» **Exercise instructions**
Could you copy the entries below word for word, leaving the pictures out?

» **Stored rows**
= = = = =

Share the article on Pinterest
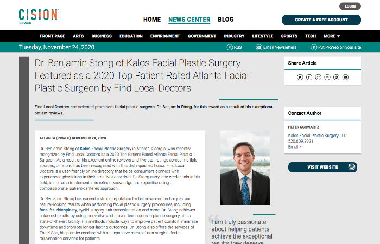380x244 pixels. pos(336,77)
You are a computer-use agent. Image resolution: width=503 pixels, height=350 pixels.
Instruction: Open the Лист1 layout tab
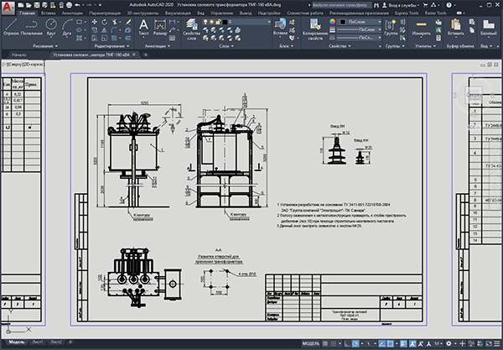coord(38,343)
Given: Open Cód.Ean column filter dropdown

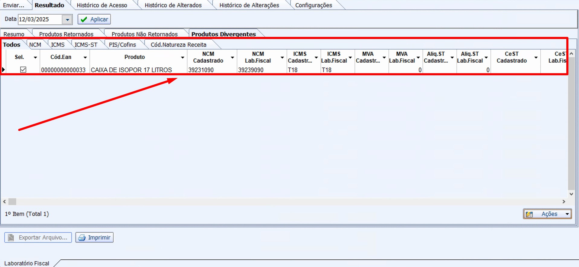Looking at the screenshot, I should [85, 57].
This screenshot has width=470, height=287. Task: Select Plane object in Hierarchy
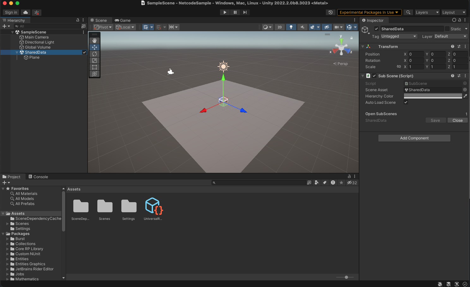click(x=34, y=57)
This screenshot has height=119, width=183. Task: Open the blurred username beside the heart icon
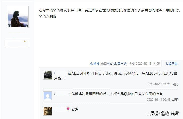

= = = = =

» **Exercise response**
Share the article on Pinterest
380x244 pixels. pos(336,77)
You are a computer-use agent. Image resolution: width=503 pixels, height=350 pixels.
Instruction: Open the Лист1 layout tab
coord(38,343)
Given: Open Cód.Ean column filter dropdown

Looking at the screenshot, I should [85, 57].
This screenshot has width=470, height=287. Task: Select Plane object in Hierarchy
click(x=34, y=57)
This screenshot has height=119, width=183. Task: Open the blurred username beside the heart icon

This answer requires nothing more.